Title: Little Women
Author: Louisa May Alcott
My thoughts:
Little Women was the first classic I remember reading, when my mother assigned it to me for a middle school book report. I’m not sure if it was just the idea of writing a book report or I didn’t quite understand all of the book, but regardless, I hated Little Women.
Several years later, after seeing (and adoring) the 1994 movie with Winona Ryder, I grudgingly picked it up again, wondering if a second chance would change my opinion. And it did. I look back at my harsh views the first time I read Little Women, and I wonder what in the world I was thinking. Last month, I happily read it once more to review it for The Classics Club.
Words that come to mind when describing Little Women are… Warmth. Love. Home. Family. There is such a homelike beauty to this novel. The obvious love amongst the March family is a touching thing to behold. Amid struggles, they grow closer, holding tight to one another. Their unbreakable bond reminds me of my own dear family, who treasure each other far above anything else. Reading Little Women... it’s like coming home.
Jo March and I are scarily similar. In fact, we could be sisters. If I had lived a hundred years ago. And if she were real. Jo has remained one of my favorite literary heroines, and for good reasons. She is remarkably real. With the exception of Emma Woodhouse, there is maybe not another heroine who is so very flawed as Jo is, and I love that. Jo is spirited, fiery, moody, and a writer. She acts on impulse, often regrets her hasty decisions, and treasures her family more than anything. While she can be rash, Jo is also very wise. She understands people and is sensitive to others’ needs. Despite her idiosyncrasies and irritability, Jo is really quite a lovable heroine. I often think that if certain circumstances were different (i.e., if I lived a hundred years ago and if she were real), Jo March and I would be best friends.
Call me crazy, but Laurie Laurence is one of my favorite literary heroes. And I know what you’re all thinking. Yes, he does sulk around a bit after Jo refuses him (but really, can ya blame him?), but he truly does reform his idle ways. And that’s a big part of why I like him so much. He eventually overcame his disappointment, grew up, and became a real man. And aside from all that, the guy knew which woman he wanted to marry, and by golly, he pursued her! That’s what I call a man, even if he didn’t exactly get the woman he originally wanted… Yeah, I’m one of those Jo-should-have-married-Laurie types, but there will be more on that in a sec.
I must say, there are three things about Little Women that have always irked me. I am irked. The first thing is Amy is never punished for burning Jo’s story. Am I the only one who sees this as a problem? All Amy is told is it was naughty to burn up Jo’s story and she needs to make up with her sister. Sometimes it seems Jo is blamed more than Amy is, when Jo was not to blame. Amy was a spoiled brat over the whole play ordeal, and she should have realized she had no business going. Amy needed someone firm like Jo in her life to snap her out of her selfishness. Honestly, that part of the story infuriates me every time. And don’t even speak to me of how it’s depicted in the movie: Amy’s half-hearted, half-whispered “I’m sorry, Jo” as she walks out of the room. Good grief. That’s it?

_Dataset entries_

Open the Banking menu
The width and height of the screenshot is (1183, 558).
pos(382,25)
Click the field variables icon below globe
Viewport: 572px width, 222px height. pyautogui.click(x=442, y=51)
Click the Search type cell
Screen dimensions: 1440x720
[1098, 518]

* * *

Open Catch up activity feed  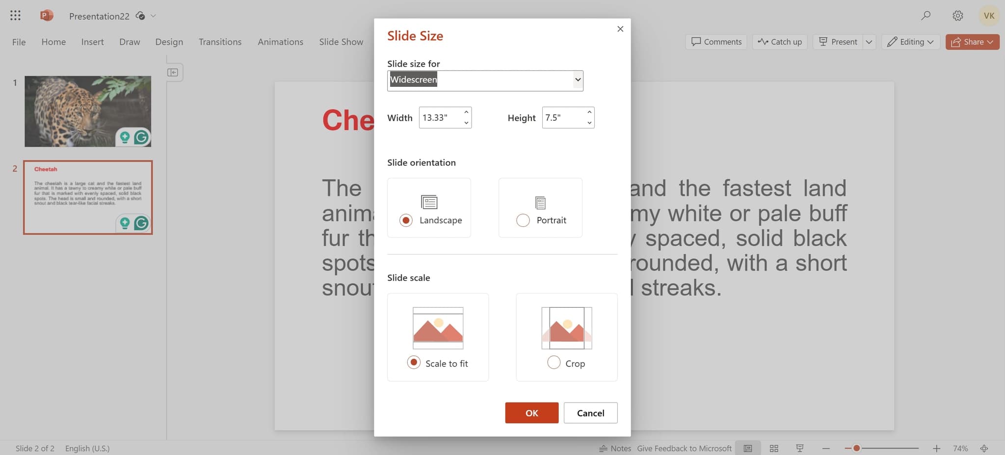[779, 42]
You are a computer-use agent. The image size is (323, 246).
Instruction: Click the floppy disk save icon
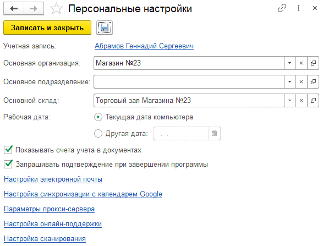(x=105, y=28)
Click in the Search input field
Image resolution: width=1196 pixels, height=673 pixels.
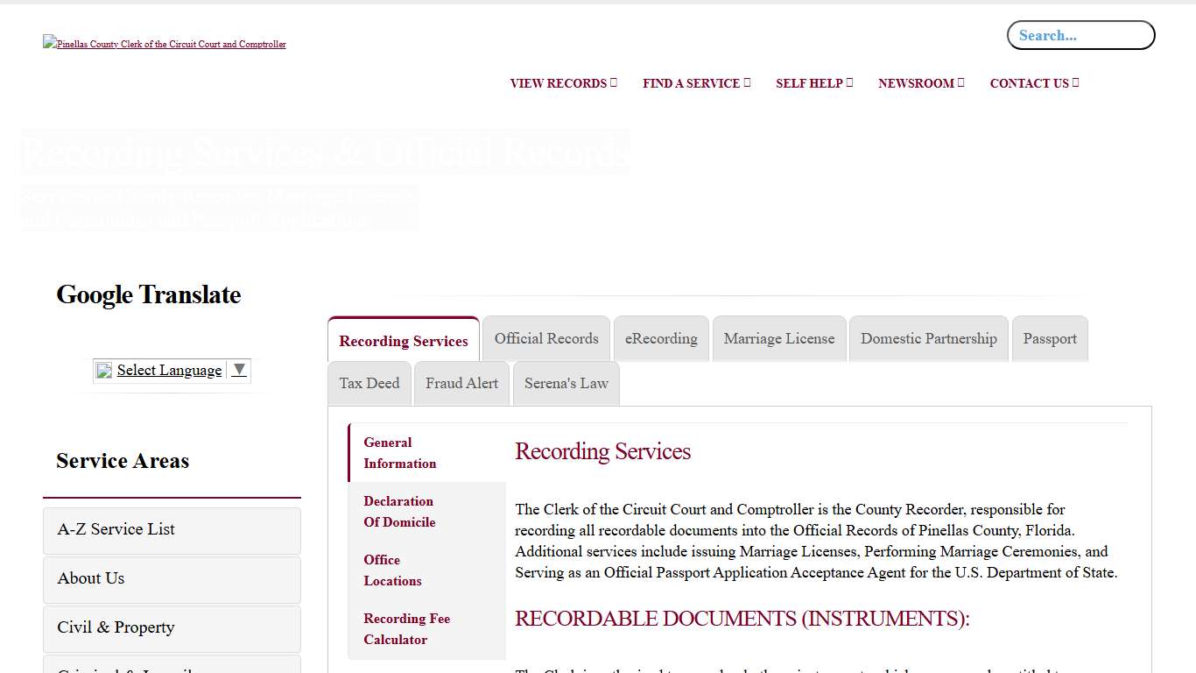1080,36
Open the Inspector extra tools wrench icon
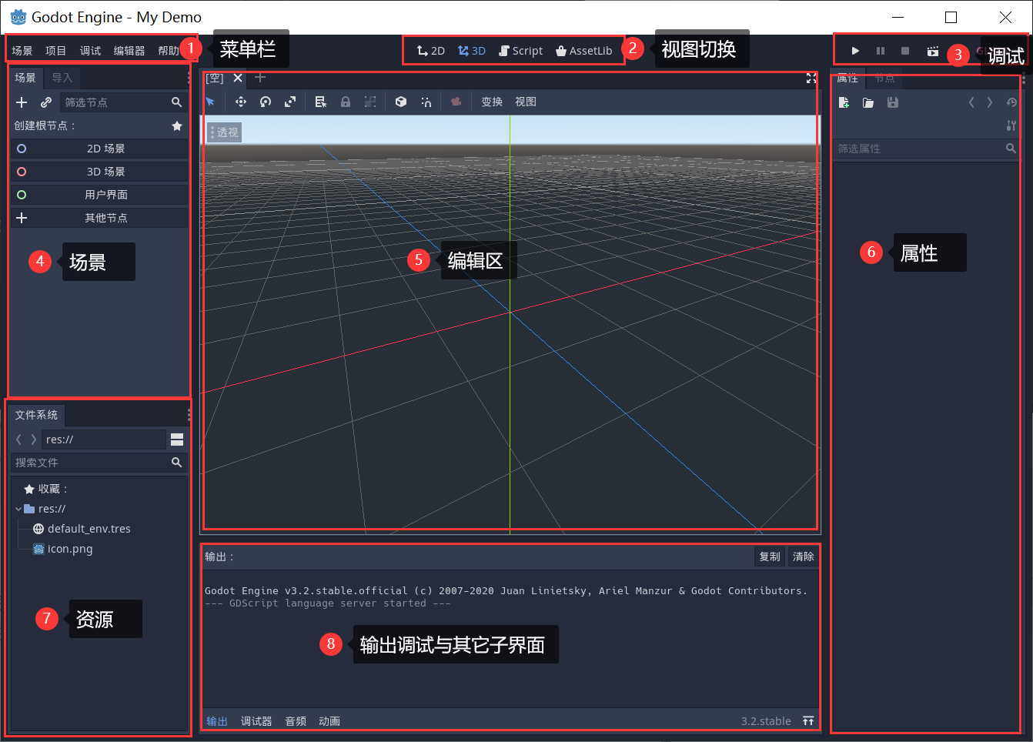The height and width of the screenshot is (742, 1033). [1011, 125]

_Work to complete_
(a) Decide whether each statement agrees with the Little Women review, answering yes or no and quoting the words of the review that settle it: (i) A teacher assigned the novel to the writer for a middle school book report. (ii) The writer picked the novel up again after seeing the 1994 movie. (iii) The writer says three things about the novel have always been irritating.
(b) Extract word for word the part of the Little Women review that runs from "Several years later, after" to "like coming home.".
The rows are separate material and are not connected to the Little Women review.

_Solution set_
(a)
(i) No: "my mother assigned it to me for a middle school book report"
(ii) Yes: "after seeing (and adoring) the 1994 movie with Winona Ryder, I grudgingly picked it up again"
(iii) Yes: "there are three things about Little Women that have always irked me"

(b)
Several years later, after seeing (and adoring) the 1994 movie with Winona Ryder, I grudgingly picked it up again, wondering if a second chance would change my opinion. And it did. I look back at my harsh views the first time I read Little Women, and I wonder what in the world I was thinking. Last month, I happily read it once more to review it for The Classics Club.
Words that come to mind when describing Little Women are… Warmth. Love. Home. Family. There is such a homelike beauty to this novel. The obvious love amongst the March family is a touching thing to behold. Amid struggles, they grow closer, holding tight to one another. Their unbreakable bond reminds me of my own dear family, who treasure each other far above anything else. Reading Little Women... it’s like coming home.